The phrase "executive presence" deserves to retire. It has come to mean a kind of careful, polished, slightly mid-Atlantic performance — and most of the people teaching it are accidentally training their clients to sound less, not more, like themselves.

The real skill in high-stakes speaking isn't performance. It's access — the ability to reach the version of yourself that already knows what to say.

Why smart people freeze

The freeze isn't a knowledge problem. It's a routing problem. Under pressure, the brain that knows the answer is suddenly behind a glass wall. You can hear yourself thinking the right words. They just won't come out.

Three things usually cause this.

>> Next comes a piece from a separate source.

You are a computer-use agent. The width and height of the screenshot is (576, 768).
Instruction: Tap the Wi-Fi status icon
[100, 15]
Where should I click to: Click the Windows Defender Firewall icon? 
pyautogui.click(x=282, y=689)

The first is that you haven't given the answer a shape. The second is that you haven't given yourself permission to take a beat. The third is that you've been told — by every coach, every YouTube clip, every well-meaning manager — that the goal is to sound impressive. So you're trying to perform a person while also trying to be one.

"Don't try to sound impressive. Try to sound finished."

A frame, not a script

The shift that changes everything is moving from scripts to frames. A script tells you the words. A frame tells you the shape — beginning, middle, end — so the words can come out as themselves.

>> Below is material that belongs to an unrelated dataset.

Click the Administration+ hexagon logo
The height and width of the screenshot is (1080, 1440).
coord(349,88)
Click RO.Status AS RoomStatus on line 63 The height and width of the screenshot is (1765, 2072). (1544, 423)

The simplest frame I teach is three lines: here is what I think, here is why I think it, here is what I would do. Three sentences. Anyone can do it. The catch is that you have to finish each sentence before you start the next. Most freezing happens in the middle of an unfinished thought.

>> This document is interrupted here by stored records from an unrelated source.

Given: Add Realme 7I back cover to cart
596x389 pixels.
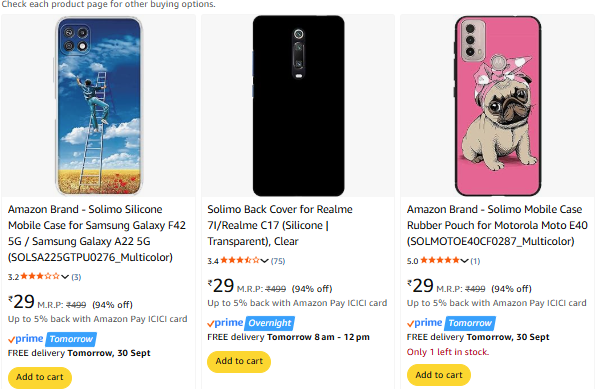Looking at the screenshot, I should point(239,361).
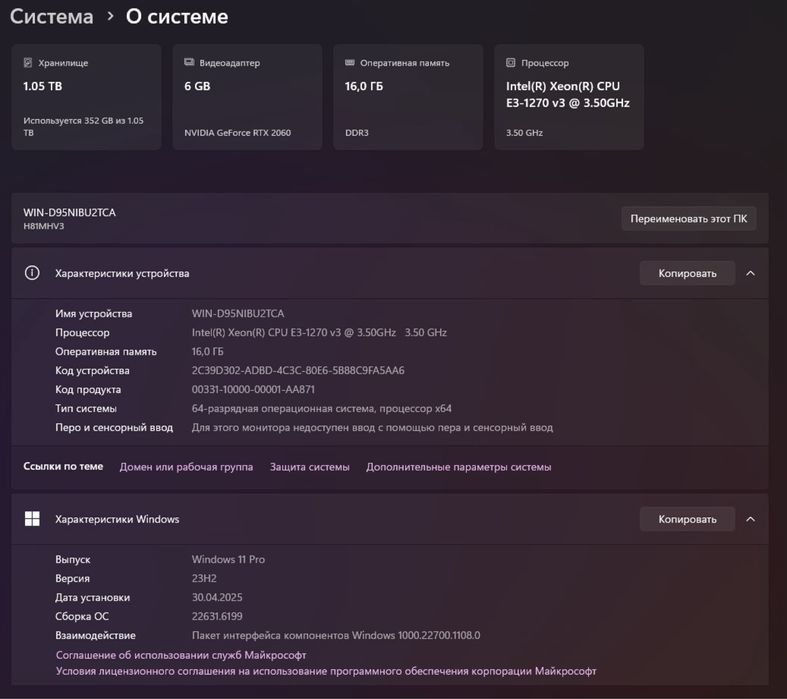This screenshot has width=787, height=699.
Task: Click the Windows logo beside Характеристики Windows
Action: pyautogui.click(x=32, y=519)
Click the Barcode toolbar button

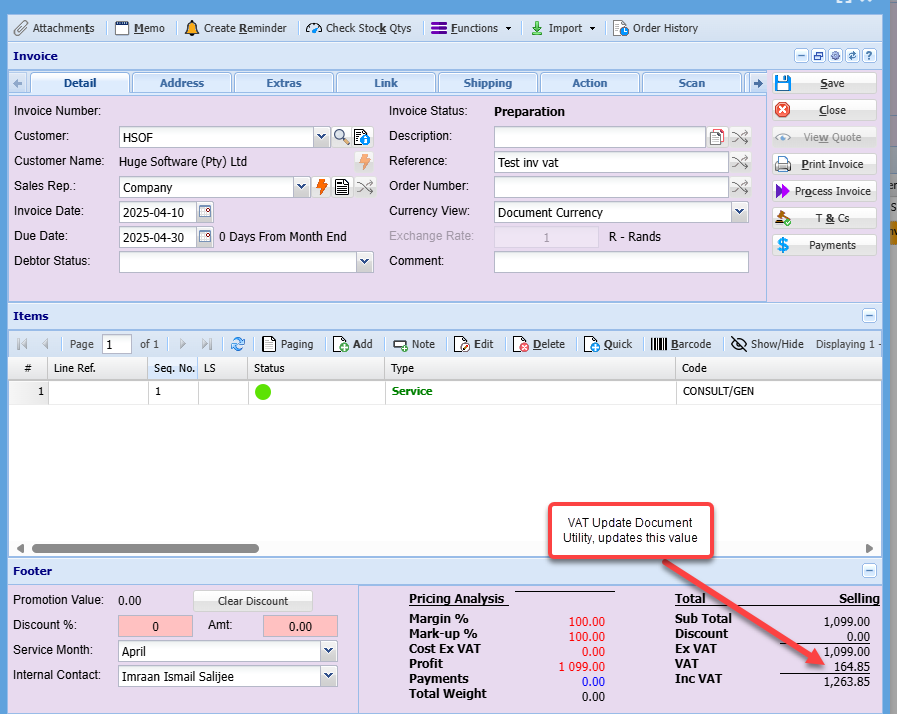(x=681, y=344)
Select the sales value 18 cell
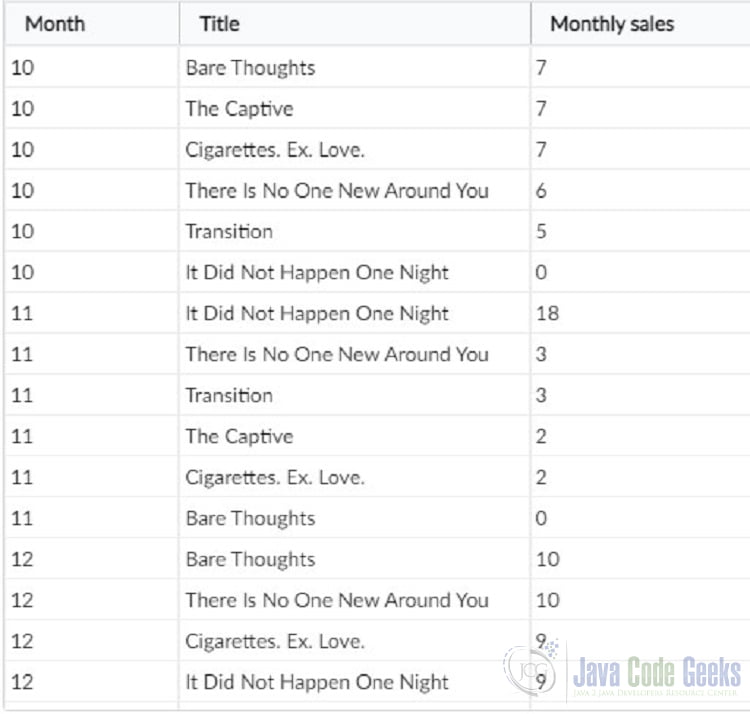 pyautogui.click(x=640, y=313)
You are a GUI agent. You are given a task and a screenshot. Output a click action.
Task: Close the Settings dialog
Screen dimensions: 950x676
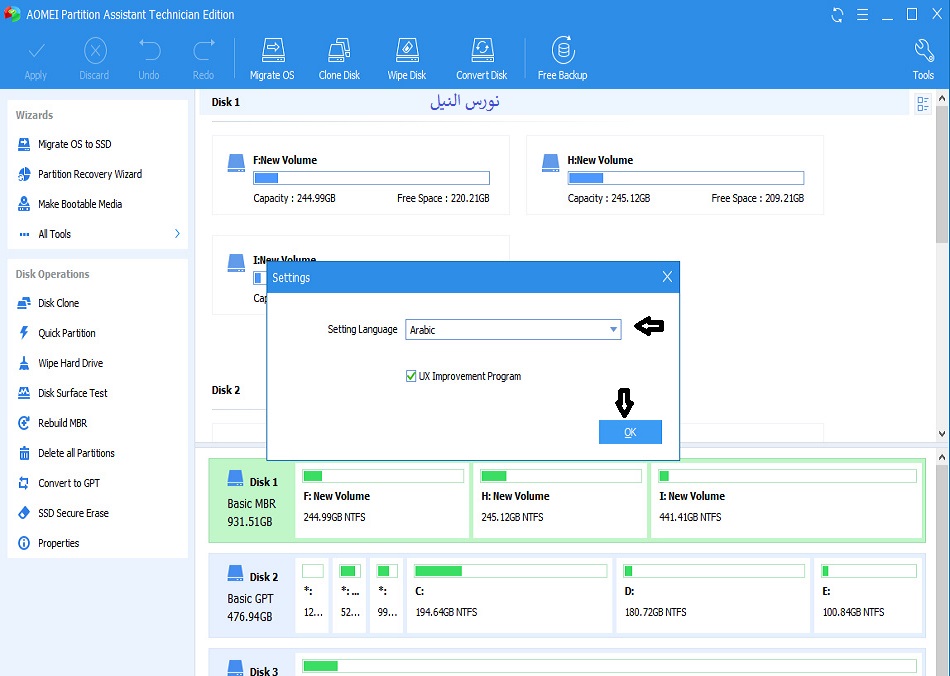(x=667, y=277)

The pause is not a silence

Western workplaces have an unspoken rule that pause equals weakness. The opposite is true. A two-second pause before a high-stakes sentence is the most efficient credibility builder in the room. It tells the listener: I am about to say something I have considered.

If you can teach yourself to pause when your nervous system is telling you to fill the silence, you have already moved from rehearsed to grounded.

Stop preparing the wrong thing

People over-prepare the words and under-prepare the posture. Your posture going into a sentence — physically and mentally — is what people read first. Words come second. So before you walk into the moment, take ten seconds: feet on the ground, jaw soft, exhale long. That's your speech-prep.

What this sounds like in practice

You will know it's working when, after a hard meeting, three things are true: you don't replay the conversation in the shower; you remember what you actually said; and the people across the table can summarize your point back to you, accurately, without effort.

That's not performance. That's clarity made audible.